* TASK INSTRUCTIONS
Would you print all of the records below exactly, without skipping any?
::::
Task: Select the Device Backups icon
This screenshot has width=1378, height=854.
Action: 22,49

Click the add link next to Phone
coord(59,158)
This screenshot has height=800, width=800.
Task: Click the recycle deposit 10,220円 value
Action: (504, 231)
::::
* WRITTEN SOLUTION
Task: Select the Device Backups icon
This screenshot has width=1378, height=854.
Action: 22,49

Click the add link next to Phone
coord(59,158)
This screenshot has height=800, width=800.
Task: Click the recycle deposit 10,220円 value
Action: (504, 231)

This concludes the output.